Several audio- and videotaped interviews of appellant by law enforcement personnel and one interview of appellant by the editor of a local newspaper were played before the jury. Neither the recordings nor transcripts of the interviews are in the appellate record, leaving this Court without knowledge of the contents of the tapes heard and/or seen by the jury.
The green shirt was collected as evidence early in the investigation and tested negative for gunshot residue and positive for stains made by the victim’s blood. Law enforcement personnel discovered the aluminum box and its contents, drug paraphernalia.
The witness was the landlady of appellant and the victim and lived near the scene of the shooting.
All members of the venire were asked en masse the statutory questions(see OCGA§§ 15-12-163 and 15-12-164) at the beginning of voir dire. No one gave a positive response to the questions set forth in OCGA § 15-12-164 (a) (1), (2) or a negative response to the question in (a) (3). The two persons who were related to the victim within the prohibited degree were dismissed for cause. See OCGA § 15-12-164 (a) (4).
The imposition of an independent duty on a trial court to ferret out possible bias of a potential juror has been criticized. Jeffrey J. Swart and Daniel C. Norris, Practitioners Note “Jury Selection: Whose Job Is It, Anyway?" 23 Ga. St. U. L. Rev. 617 (2007).

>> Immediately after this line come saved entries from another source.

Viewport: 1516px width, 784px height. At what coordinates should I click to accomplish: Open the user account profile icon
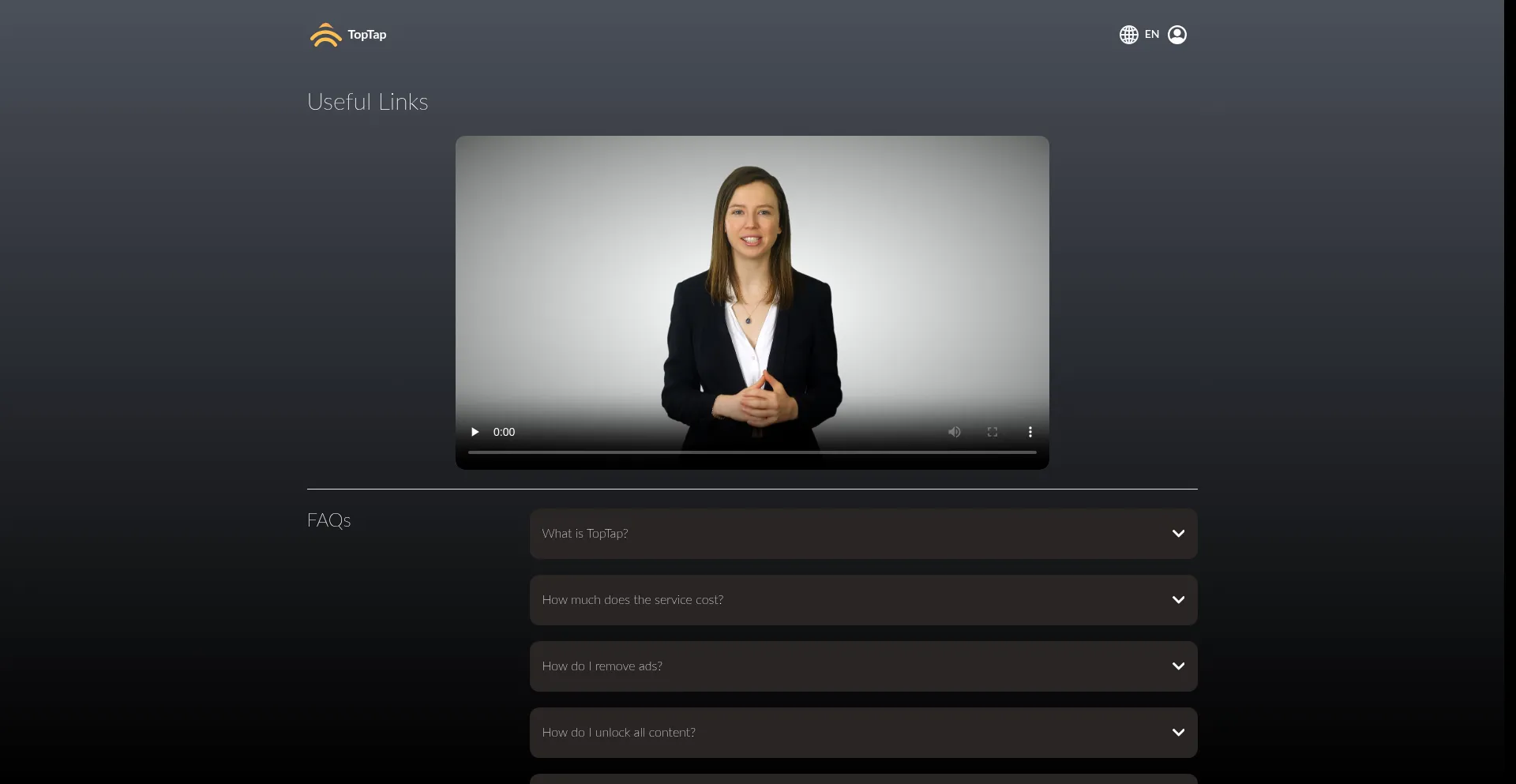click(1176, 35)
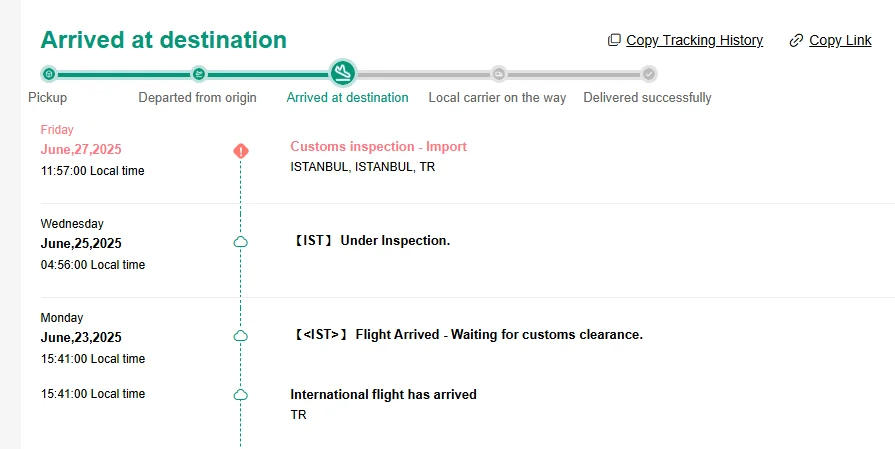Click the Pickup step icon
Image resolution: width=895 pixels, height=449 pixels.
point(48,74)
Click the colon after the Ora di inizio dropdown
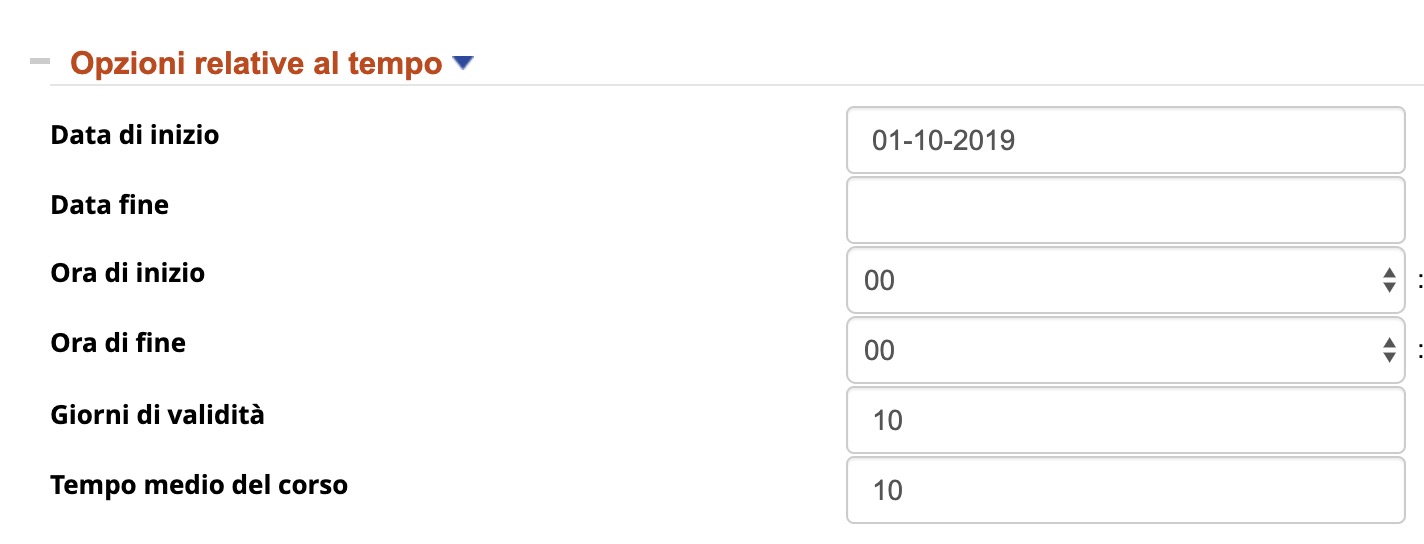The width and height of the screenshot is (1424, 544). click(x=1419, y=281)
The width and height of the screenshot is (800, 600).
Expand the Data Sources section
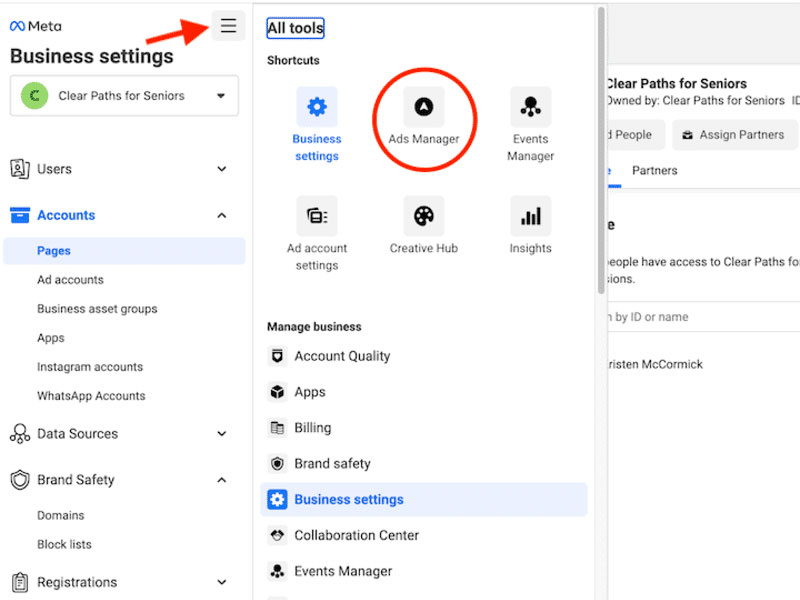(222, 434)
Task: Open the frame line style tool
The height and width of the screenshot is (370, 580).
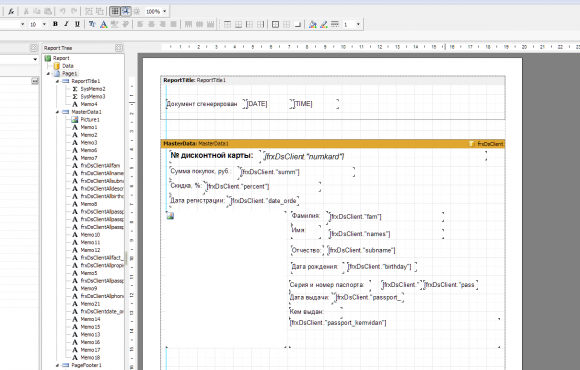Action: 335,24
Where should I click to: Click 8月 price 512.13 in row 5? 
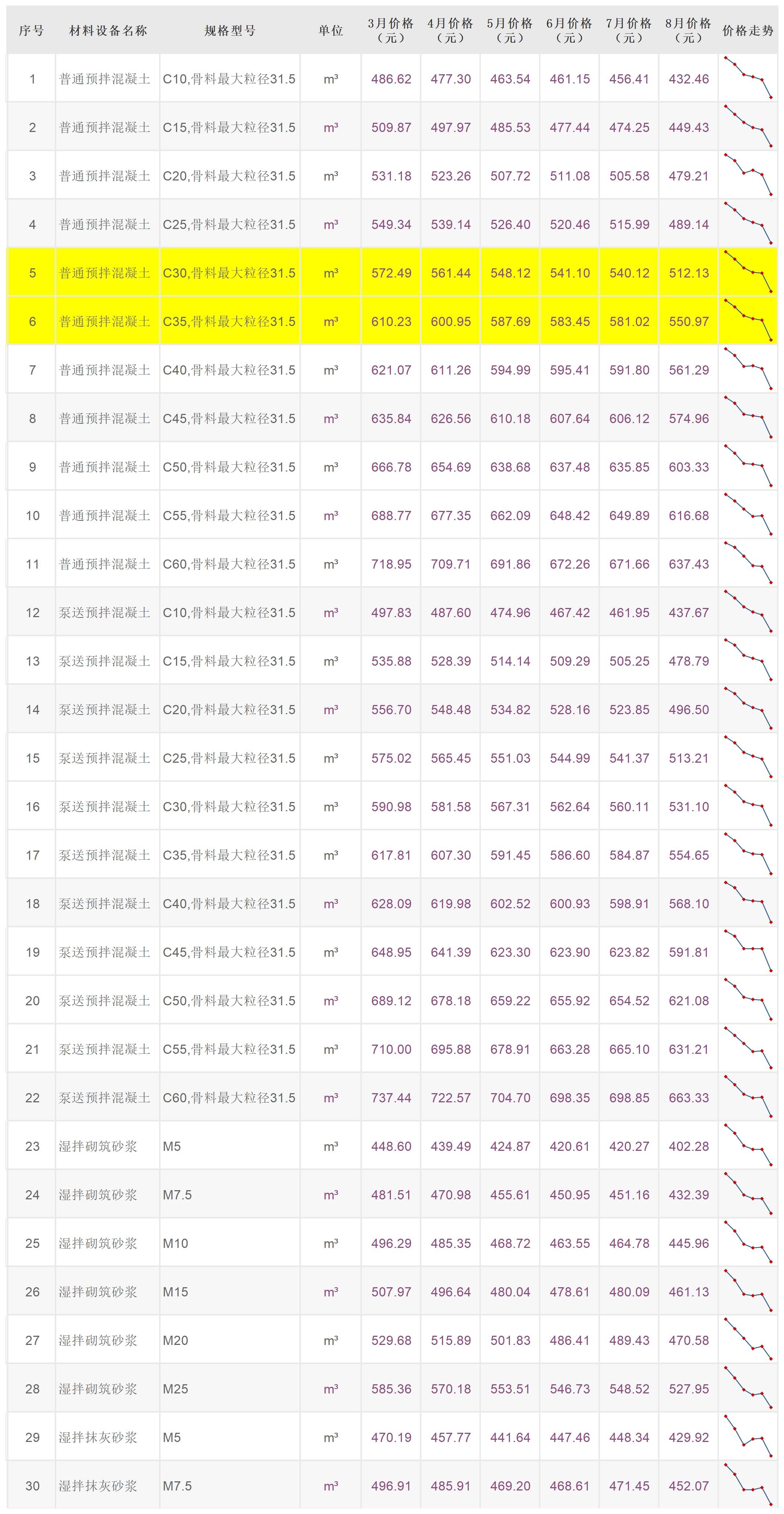pos(688,273)
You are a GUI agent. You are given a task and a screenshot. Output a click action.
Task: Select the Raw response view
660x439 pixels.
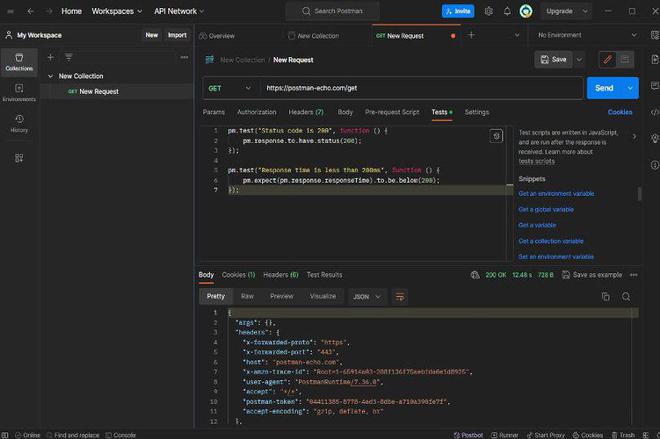tap(247, 296)
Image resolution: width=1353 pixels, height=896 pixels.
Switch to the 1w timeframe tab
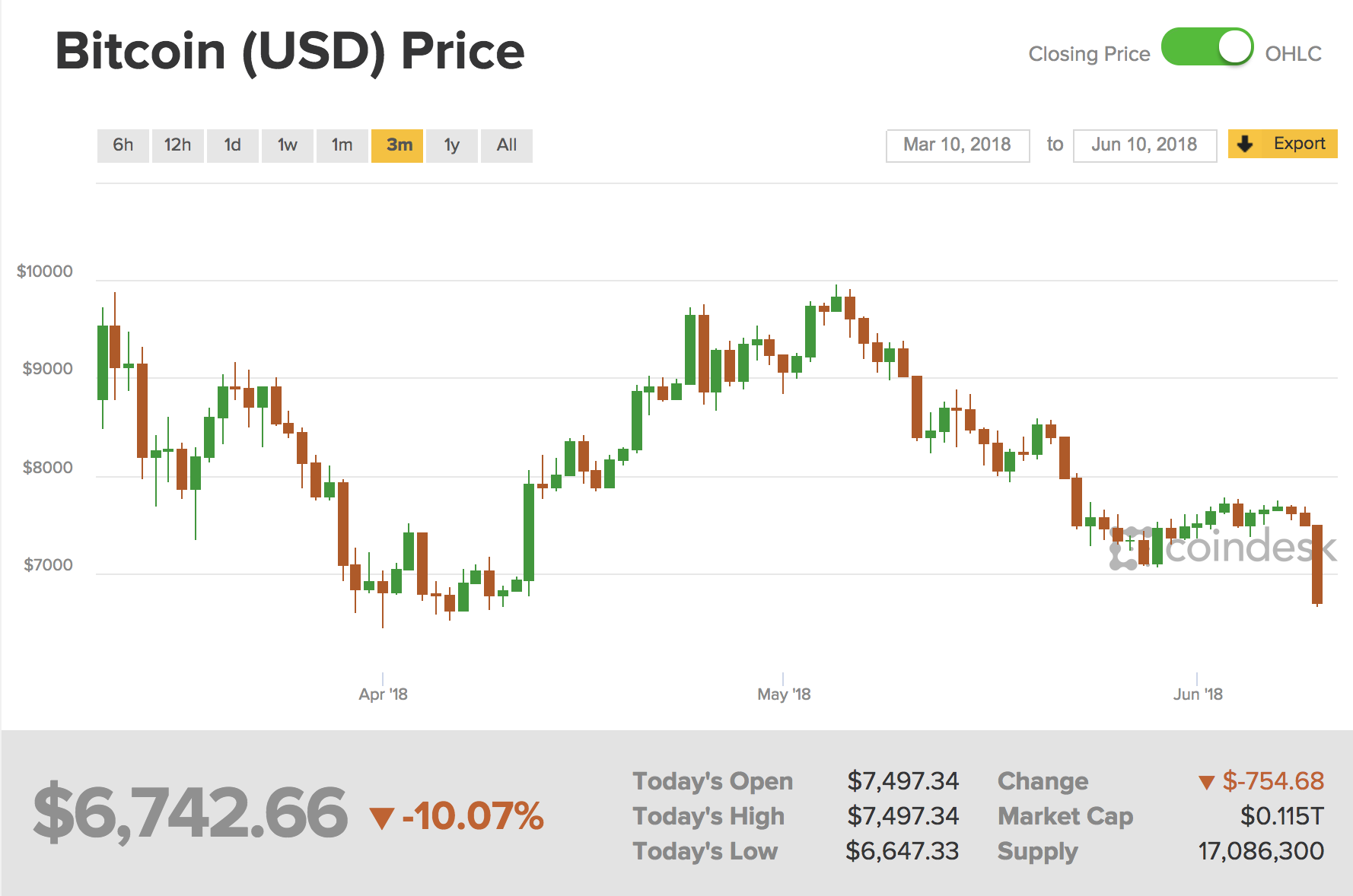[x=287, y=145]
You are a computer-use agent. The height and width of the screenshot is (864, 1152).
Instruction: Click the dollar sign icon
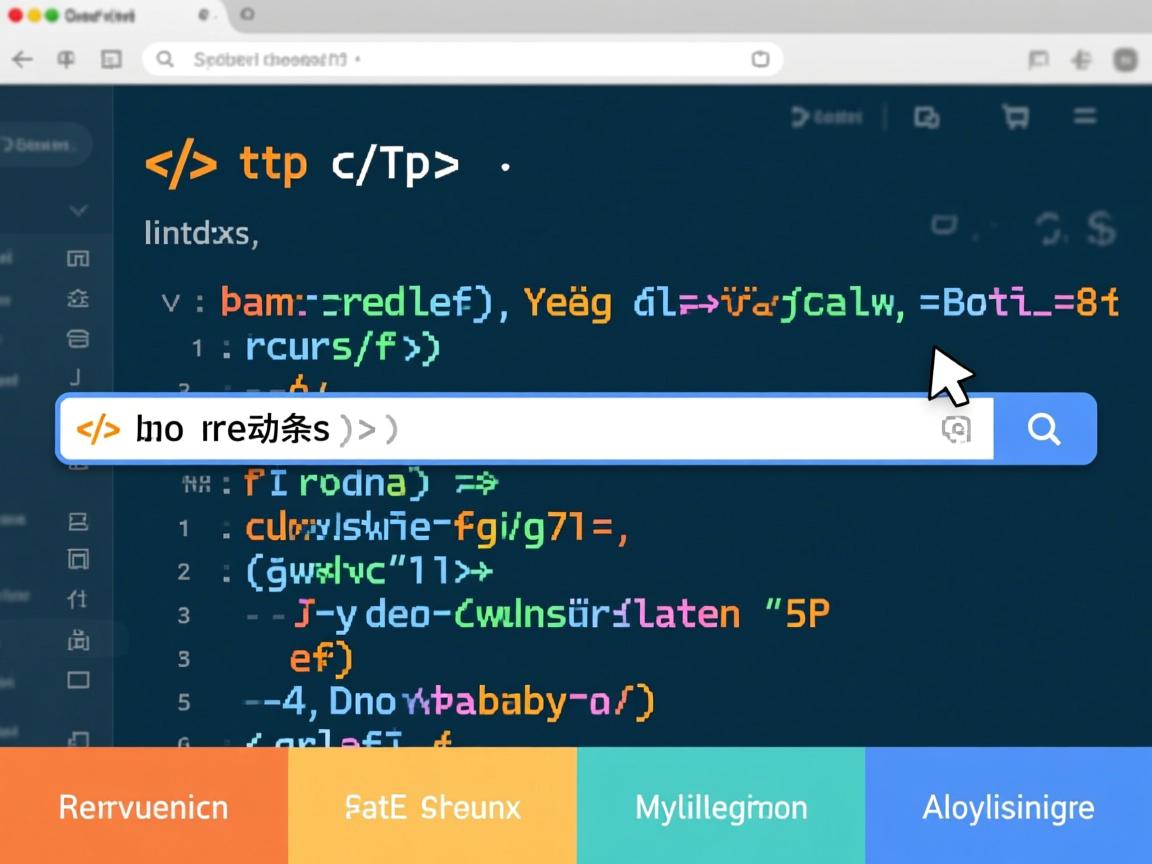pos(1100,228)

We do note, however, that the trial court advised the jury in its charge at the close of evidence that appellant’s status as a convicted felon was pertinent only with regard to the weapons charge and impeachment.
The signature “R. Bradley, attorney for defendant,” followed the handwritten notation that “Defendant Tammy Davis withdraws her plea of not guilty and pleads guilty this 8th day of August 1991” and the signature of “Tammy Davis defendant.”
Appellant’s prior convictions were for burglary, theft by taking, making a false statement, and a violation of the Georgia Controlled Substances Act.